Crédit photo @ Keith Marlowe |
Comment avez-vous
atterri sur le label Volcom ?
Happy Tom :
J’ai dans mes amis d’enfance quelques champions de snowboarding. Ca fait des
années que ces mecs avaient des stickers Volcom sur leur surf. A l’époque,
c’était peu connu. Un nouveau sponsor, petit mais engagé dans ce qu’il
soutenait. Il y avait en parallèle du matériel de surf un minuscule label qui
sortait des 45 tours. C’est alors que toute la partie textile est devenue
gigantesque. Le label est restée minuscule, mais avait des sorties régulières.
C’est devenu un des petits labels les plus solides en restant intègres. On a
toujours été directement connectés aux mondes du skate, du snowboard ou du surf
(NdR : et Bam Margera de Jackass avait fait le lien en choisissant All my friends are dead comme générique
de son émission). Volcom US a toujours été proche de nous. Ils ont même payé
pour un bus de tournée alors qu’on n’était pas signés chez eux. Ils viennent
d’être rachetés par une compagnie française, les propriétaires de Puma, et tout
le monde était inquiet car on pensait que les nouveaux boss se débarrasseraient
de la partie label qui ne fait pas d’argent. En fait, ce doit être des mecs
très rock’n’roll car ils ont confirmé leur envie de développer le label.

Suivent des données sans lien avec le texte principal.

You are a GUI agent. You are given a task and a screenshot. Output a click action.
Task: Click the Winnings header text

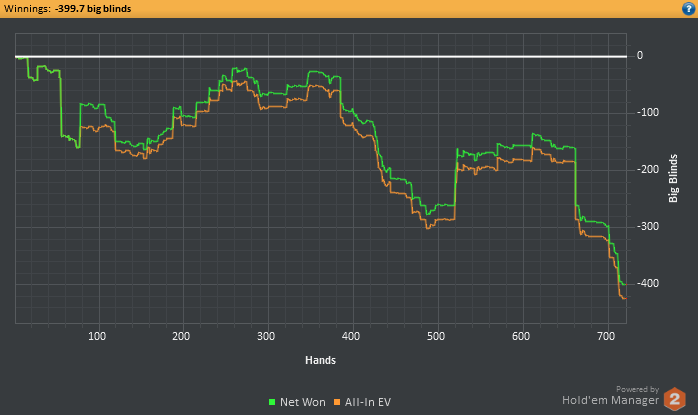68,9
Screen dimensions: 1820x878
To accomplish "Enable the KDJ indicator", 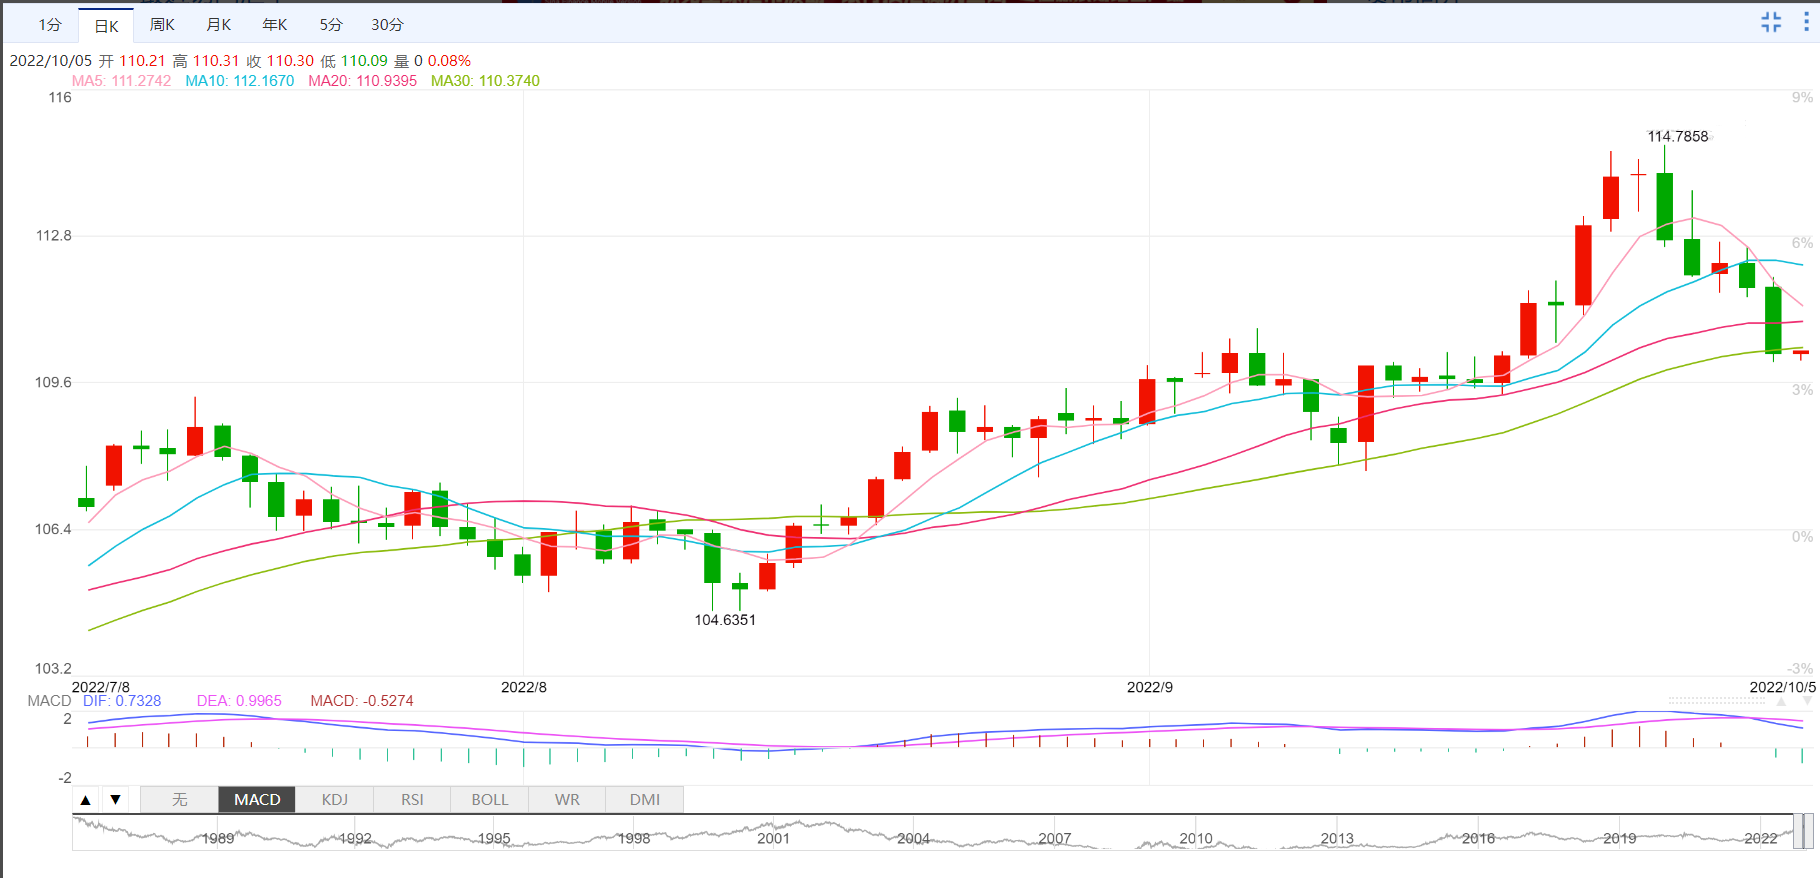I will pyautogui.click(x=335, y=800).
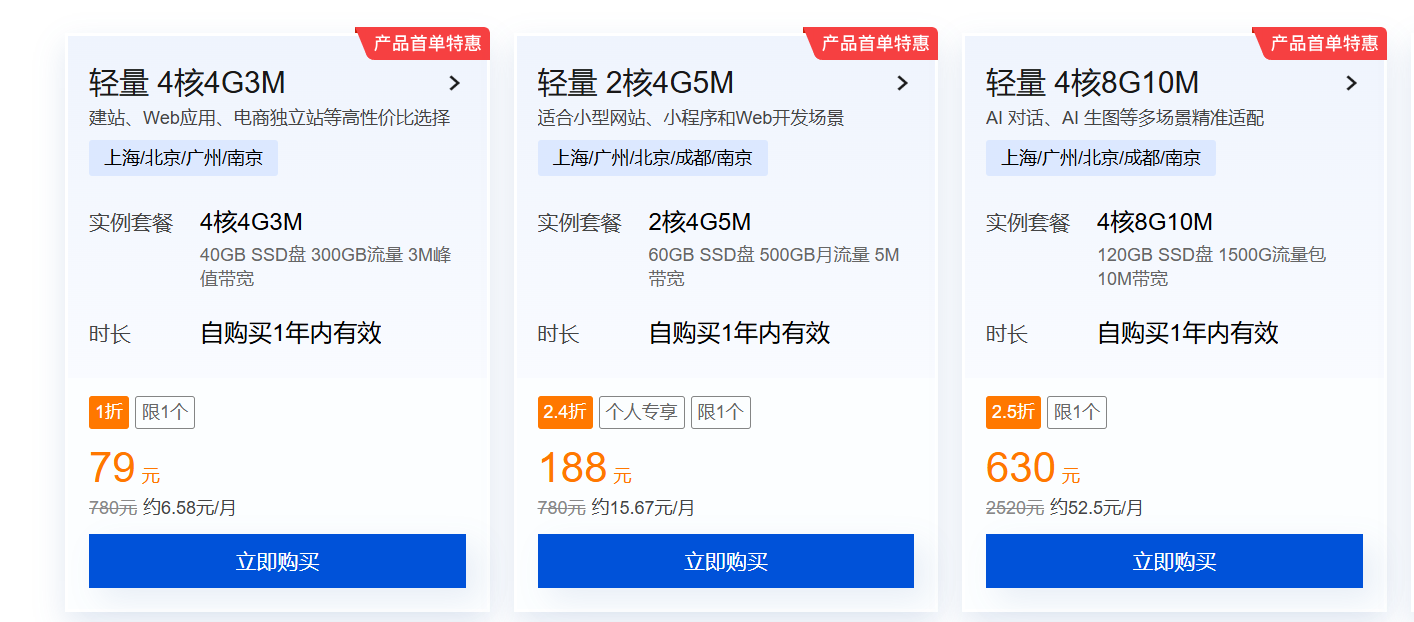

Bref,
on a enregistré ce disque et on est allés les voir. Je crois qu’ils avaient
toujours espéré signer le groupe donc ça a été une affaire réglée plutôt
rapidement. C’était une démarche très naturelle. On n’avait pas envie d’être un
petit groupe sur un gros label. On est le plus gros groupe signé chez Volcom et
ça nous semble être une bien meilleure situation.